Mozione che ho presentato mossa dalle sollecitazioni della popolazione di Pietramurata, già attivatasi attraverso una raccolta firme e presentando ieri la petizione all’Assessore. Tonina ha rassicurato i portavoce rispetto alla presa in carico da parte dell’Amministrazione provinciale – anche su sollecitudine del Consiglio comunale di Dro – ed ha fornito garanzia di parere favorevole rispetto alla mia mozione. Positività che ha espresso in Aula attraverso un emendamento all’impegno per la Giunta:
“Ad attivarsi insieme alla APSS per verificare le possibili soluzioni per garantire una presenza ambulatoriale nella località di Pietramurata anche ricercando la disponibilità dei medici già inseriti nella zona ovvero prevedendo nel prossimo bando la ripubblicazione di una zona carente presso il comune di Dro con indicazione di sede ambulatoriale principale nella frazione di Pietramurata.”

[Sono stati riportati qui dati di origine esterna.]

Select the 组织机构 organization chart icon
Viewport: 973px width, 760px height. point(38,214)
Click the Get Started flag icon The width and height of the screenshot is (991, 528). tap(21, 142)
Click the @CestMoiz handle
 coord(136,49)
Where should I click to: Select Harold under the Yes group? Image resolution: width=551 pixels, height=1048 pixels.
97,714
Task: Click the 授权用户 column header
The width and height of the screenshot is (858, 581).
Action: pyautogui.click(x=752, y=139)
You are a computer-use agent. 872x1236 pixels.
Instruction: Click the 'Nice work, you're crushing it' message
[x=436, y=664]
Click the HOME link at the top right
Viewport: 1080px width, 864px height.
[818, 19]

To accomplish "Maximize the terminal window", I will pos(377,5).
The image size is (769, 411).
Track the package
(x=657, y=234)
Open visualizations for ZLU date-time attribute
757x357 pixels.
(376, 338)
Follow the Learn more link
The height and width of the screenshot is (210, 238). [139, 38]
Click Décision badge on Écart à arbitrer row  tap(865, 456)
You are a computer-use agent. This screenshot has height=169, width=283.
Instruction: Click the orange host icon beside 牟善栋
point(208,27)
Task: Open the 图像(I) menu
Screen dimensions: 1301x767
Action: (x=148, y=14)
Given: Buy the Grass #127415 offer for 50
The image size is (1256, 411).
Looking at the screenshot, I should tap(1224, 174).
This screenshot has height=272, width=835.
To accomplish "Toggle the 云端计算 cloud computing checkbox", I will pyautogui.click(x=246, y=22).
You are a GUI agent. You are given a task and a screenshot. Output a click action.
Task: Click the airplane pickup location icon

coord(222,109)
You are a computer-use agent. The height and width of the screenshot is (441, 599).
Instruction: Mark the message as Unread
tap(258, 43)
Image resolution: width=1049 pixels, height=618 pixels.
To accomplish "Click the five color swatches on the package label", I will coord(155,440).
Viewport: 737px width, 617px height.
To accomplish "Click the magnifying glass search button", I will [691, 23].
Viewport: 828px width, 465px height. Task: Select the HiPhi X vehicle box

Il consigliere Stanchina ha spostato la discussione sulla generale carenza dei medici di base su tutto il territorio provinciale ed ha garantito il voto di Campobase solo se l’emendamento fosse stato integrato dall’impegno di intervento su tutti gli ambulatori dove il posto è vacante e in tutte le località in cui il servizio non è garantito.
Preme precisare che l’Apss già provvede tempestivamente a pubblicare i rispettivi bandi ogni qualvolta si presenti una carenza di servizio. Il mio intento con questa mozione è quello di dare voce ad una istanza pervenutami con forza dalla popolazione di Pietramurata impegnando la Giunta a farsi carico della problematica che attualmente desta estrema preoccupazione.
“Sono perplessa e basita dalla affermazione della cons.ra Calzà, la quale ha definito “pretestuosa” la mia mozione per essermi focalizzata “solo su una periferia – seppur importantissima del comune di Dro (cit.)”. Peccato, sarebbe stata un’ottima occasione per dare un segnale al territorio che su certi temi la politica riesce a fare fronte unito, tanto che, in totale buona fede, nella presentazione della mozione ho voluto citare tutti gli attori che si sono spesi per risolvere il problema: il Comune di Dro, le associazioni che hanno raccolto più di 600 firme e l’interrogazione depositata dalla cons.ra Calzà.”
I miei ringraziamenti vanno ad Apss e all’Assessorato per l’attenzione posta al tema con l’auspicio del voto favorevole da parte di tutto il Consiglio provinciale nella prossima seduta.